When integrating with technology needs, I do basically two wireframes for the same display. One wire may outline the objects, actions, inputs, etc. required for the developer to understand the page functions and use cases. The other is an overlay outlining the classes, ids, divs and spans associated with the page elements.
This idea came from one of our Java developers ("hey, what the hell do you want to call these things?"), and it has served to keep me honest and ensure the integrity of the underlying structure. It forces me to think about how the code will get put together, not just structurally but functionally. It helps everyone recognize the overall strategy for the UI, develops patterns in how we talk about the UX, and has helped everyone become more familiar with the intricacies and requirements unique to the code base.

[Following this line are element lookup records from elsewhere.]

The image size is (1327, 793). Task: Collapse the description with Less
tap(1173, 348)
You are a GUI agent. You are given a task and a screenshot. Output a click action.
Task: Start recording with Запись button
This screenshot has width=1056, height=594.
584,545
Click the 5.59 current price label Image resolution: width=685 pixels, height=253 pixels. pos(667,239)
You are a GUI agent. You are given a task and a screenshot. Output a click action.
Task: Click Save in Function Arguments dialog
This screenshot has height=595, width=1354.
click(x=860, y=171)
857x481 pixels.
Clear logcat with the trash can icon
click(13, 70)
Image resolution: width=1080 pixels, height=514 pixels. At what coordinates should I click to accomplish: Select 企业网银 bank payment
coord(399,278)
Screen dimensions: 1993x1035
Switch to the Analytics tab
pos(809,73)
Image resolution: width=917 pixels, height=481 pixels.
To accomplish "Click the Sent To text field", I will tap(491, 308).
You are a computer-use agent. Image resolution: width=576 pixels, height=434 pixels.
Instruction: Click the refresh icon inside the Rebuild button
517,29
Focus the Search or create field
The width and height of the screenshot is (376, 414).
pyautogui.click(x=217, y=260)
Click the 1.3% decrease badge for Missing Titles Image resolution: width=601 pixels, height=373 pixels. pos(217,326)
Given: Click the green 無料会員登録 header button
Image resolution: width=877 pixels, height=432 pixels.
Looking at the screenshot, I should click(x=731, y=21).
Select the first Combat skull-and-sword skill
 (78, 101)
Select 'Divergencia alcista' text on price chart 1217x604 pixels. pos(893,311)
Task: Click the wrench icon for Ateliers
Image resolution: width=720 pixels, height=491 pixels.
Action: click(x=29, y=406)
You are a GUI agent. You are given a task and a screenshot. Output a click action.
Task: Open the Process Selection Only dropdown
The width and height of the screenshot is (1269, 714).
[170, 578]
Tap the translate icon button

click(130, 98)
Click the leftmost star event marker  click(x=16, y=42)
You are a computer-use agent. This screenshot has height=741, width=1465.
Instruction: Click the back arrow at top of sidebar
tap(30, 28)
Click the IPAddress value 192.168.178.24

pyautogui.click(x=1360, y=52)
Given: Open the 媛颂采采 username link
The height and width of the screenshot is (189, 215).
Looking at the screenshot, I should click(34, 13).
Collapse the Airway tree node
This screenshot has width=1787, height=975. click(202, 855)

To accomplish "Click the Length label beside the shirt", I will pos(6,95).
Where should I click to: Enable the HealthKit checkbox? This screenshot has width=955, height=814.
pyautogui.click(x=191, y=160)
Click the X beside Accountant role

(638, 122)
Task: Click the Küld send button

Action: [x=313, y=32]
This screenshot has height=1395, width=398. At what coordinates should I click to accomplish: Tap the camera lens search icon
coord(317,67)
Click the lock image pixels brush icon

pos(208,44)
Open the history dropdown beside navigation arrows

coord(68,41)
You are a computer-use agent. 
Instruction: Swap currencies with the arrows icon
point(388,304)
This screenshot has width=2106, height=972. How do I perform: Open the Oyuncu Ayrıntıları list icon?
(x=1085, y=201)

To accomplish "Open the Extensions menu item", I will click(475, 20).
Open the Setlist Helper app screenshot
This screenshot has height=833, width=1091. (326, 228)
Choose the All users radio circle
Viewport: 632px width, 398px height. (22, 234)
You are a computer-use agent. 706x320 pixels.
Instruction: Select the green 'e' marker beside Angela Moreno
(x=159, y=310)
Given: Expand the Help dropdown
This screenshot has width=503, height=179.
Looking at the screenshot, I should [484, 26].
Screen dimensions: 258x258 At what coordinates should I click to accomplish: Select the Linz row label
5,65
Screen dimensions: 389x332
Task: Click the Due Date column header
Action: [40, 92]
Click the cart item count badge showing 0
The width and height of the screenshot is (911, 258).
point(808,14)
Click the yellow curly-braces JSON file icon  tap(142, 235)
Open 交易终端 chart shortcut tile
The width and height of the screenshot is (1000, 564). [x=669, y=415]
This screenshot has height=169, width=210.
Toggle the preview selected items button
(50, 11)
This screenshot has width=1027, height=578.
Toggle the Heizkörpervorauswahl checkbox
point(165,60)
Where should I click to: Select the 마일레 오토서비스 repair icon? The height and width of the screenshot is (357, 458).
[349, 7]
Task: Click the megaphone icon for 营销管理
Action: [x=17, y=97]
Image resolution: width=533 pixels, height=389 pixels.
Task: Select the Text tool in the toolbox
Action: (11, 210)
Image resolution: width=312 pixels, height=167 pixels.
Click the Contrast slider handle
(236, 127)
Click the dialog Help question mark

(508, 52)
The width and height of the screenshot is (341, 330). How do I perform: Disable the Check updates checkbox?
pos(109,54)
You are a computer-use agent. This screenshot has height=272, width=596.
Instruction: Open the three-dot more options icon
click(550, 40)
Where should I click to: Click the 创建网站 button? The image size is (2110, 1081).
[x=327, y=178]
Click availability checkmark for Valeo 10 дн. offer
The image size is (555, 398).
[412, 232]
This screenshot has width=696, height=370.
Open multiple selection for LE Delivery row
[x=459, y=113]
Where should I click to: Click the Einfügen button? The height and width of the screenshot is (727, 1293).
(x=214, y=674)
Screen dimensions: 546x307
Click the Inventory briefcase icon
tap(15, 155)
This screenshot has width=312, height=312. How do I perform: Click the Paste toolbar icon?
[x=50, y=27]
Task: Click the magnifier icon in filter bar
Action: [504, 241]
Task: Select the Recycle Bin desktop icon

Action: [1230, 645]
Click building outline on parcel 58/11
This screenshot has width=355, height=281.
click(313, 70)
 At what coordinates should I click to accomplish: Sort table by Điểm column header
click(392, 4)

There's more to the user experience than just what you see on the surface. If you cover a pile of shit with roses, it may hide it, but it's still gonna smell. Which really, is a terrible analogy, but you get the point.
Lesson 3: You're the expert, not the user. So own it.
This sounds like arrogance. It really boils down to time in the trench.
I guarantee that I spend way more time obsessing over the nuances of user experience and mentally griping about what works and what doesn't, and picking over people's analysis of interface and UX design. As a bonus, I build the stuff, so I kind of know how it works. It doesn't make me the best out there (there's always lots of folks who are better, blah, blah). But it does mean I know a lot more about what makes a good user experience than someone who dinks around on Facebook, buys some pants at JCrew and pours through feeds a few hours a day.
Read Gladwell's book "Outliers" and you'll get what I mean. I'm well past the 10,000 hour point.
Okay, maybe that does sound a little like arrogance. But I spend a lot of time thinking about usage patterns and scenarios, and what they mean. I'm pretty sure Mr. CNN does not.
This made me nuts for years. I spent quite a few years keeping myself in check; trying to feel for the user, understand them, and anticipate what they needed. They're the user, after all. And I found myself annoyed a lot at feedback, and occasionally implemented things that really shouldn't have been implemented, cos I didn't want to bulldoze my way. Nine times out of ten it backfired. It's like a crack in the dam. Once it's there, it gets harder to stop the flow the wrong direction, and hard to get back to a dry riverbed.
Now, that doesn't mean you shouldn't give a crap about what your users think. You must have the ability to determine what's critical and what's not; what can be compromised and what can't to preserve integrity. You should identify and understand the root of the issues, figure out if it's a legitimate concern, and make a decision. Don't rely on the users for a solution, but understand and address their concerns if they have impact. You need to have passion and focus, and you need to trust your instincts. Understand you're not always right, but you should have conviction. Your conviction will translate to your user's conviction.
I've been lucky to work with very good people over the years, and it continues now. Even though it feels like I've been doing this a long time, I'm constantly learning from the folks around me. I'm still learning every situation is unique, to evolve how I do things, be open to new ideas, and stand up for my instincts.